The MEC for Health in KZN Dr Sibongiseni Dhlomo with Bhekisisa Thabethe and his family during the Albinism Awareness Campaign at the City Hall in Durban on Saturday.
Photo: Themba Mngomezulu
THE Department of Health MEC, Dr Sibongiseni Dhlomo participated in the awareness march organised by the Albinism Society of South Africa (ASSA) KZN branch that began at King Dinuzulu (Berea) Road and proceeded along Dr Pixley ka Seme (West) Street all the way to the Durban City Hall.
The aim of the march was to create awareness about the multiple forms of discrimination, stigma and personal safety challenges people living with Albinism face; all having something to do with dangerous social myths and misconceptions that people have.
MEC Dhlomo, on behalf of the KwaZulu Natal government apologised to all the compatriots living with albinism for the discriminatory treatment they are subjected to in the land of their birth, saying,
“The superstition and stigma associated with albinism continues to leave those with the condition feeling unsafe; isolated and excluded.’

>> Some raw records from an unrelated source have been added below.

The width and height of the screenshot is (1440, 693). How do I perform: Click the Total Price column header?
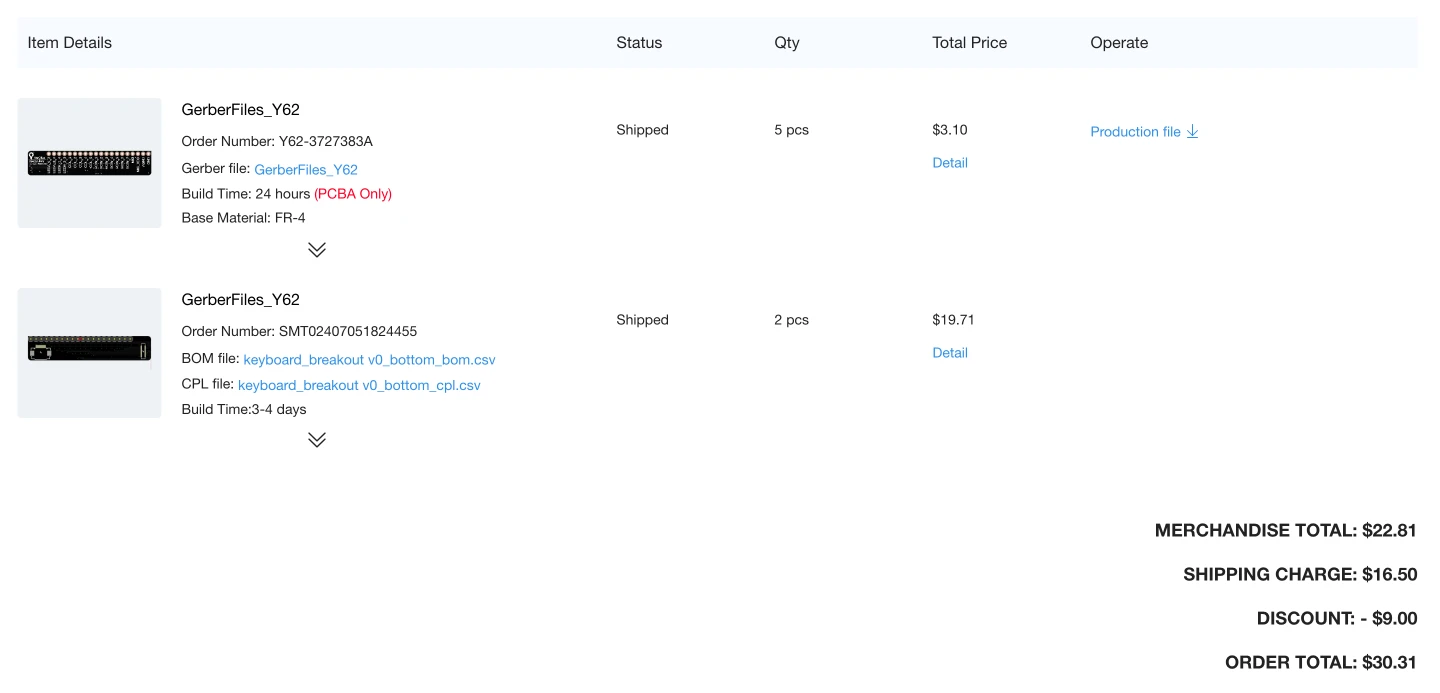pos(969,43)
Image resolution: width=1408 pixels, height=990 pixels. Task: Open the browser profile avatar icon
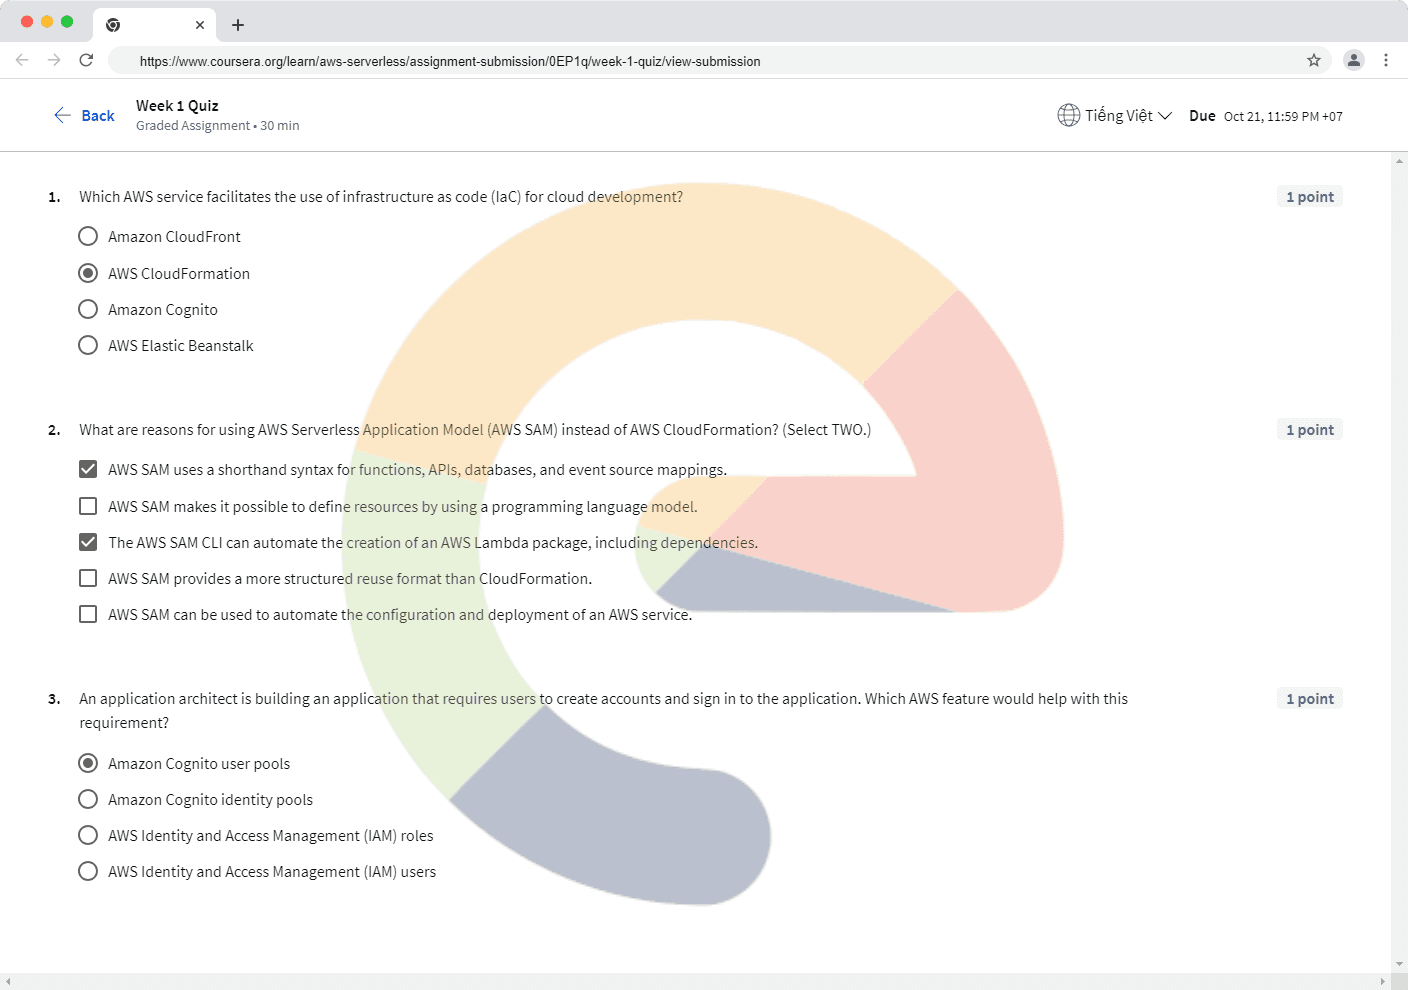tap(1353, 60)
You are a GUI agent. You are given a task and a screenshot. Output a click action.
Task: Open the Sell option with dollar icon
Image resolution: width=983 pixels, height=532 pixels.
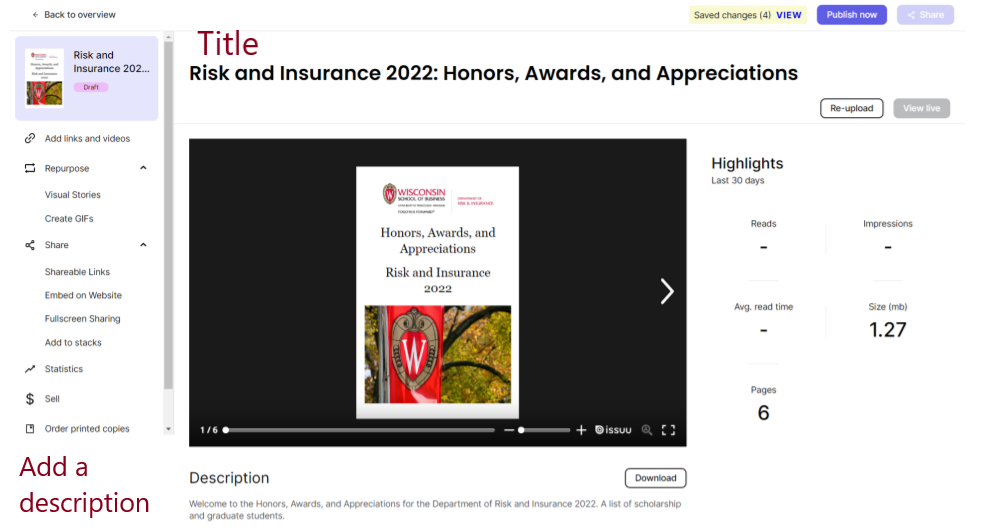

The event which saw hundreds of people with albinism from all corners of the province participate, was also used to commemorate October as the Skin Cancer Month. People with Albinism are more vulnerable to skin cancer than another other group.
Chairperson of Albinism Society in KZN, Bhekisisa Thabethe thanked the MEC for participating and also acknowledged the support and assistance people with Albinism are receiving in King Edward and Inkosi Albert Luthuli Central Hospitals. In these institutions, he says if a person with Albinism visits the hospital for any health condition, he or she is further given forms with details of the Albinism Society as per working arrangement made with the Department;
‘This on its own continues to assist us in creating a data base of all the persons with Albinism in the Province.’
In appealing for more assistance, Thabethe explained that NIVEA SA is supplying them with Sun Screen but that they have challenges in transporting the product to far away Districts like Amajuba; UMkhanyakude and Zululand. MEC Dhlomo reported that almost daily the Department through its Planned Patient Transport arrangements ferries patients and medical sundries to those areas and that the same transport will be used to assist in bringing in the Sun Screen products.
MEC for Health in KZN Dr Sibongiseni Dhlomo with Bhekisisa Thabethe at The City Hall in Durban during Albinism Awareness Campaign. Photo: Themba Mngomezulu.
MEC Dhlomo also informed the assembled that KZN now has McCord Hospital as the Eye Care Centre of Excellence and that since people with Albinism are susceptible to eye sight problems, they should visit clinics that will refer them to McCord.
In this forum, the Chairperson of Albinism Society in KZN also explained that that any one even children, could be born with albinism and that albinism is an inherited condition where a person is unable to produce normal colouring of the skin, hair and eyes (lack of pigments). He further said people who have normal pigmentation could be carriers of the hereditary material that is defective for skin colour.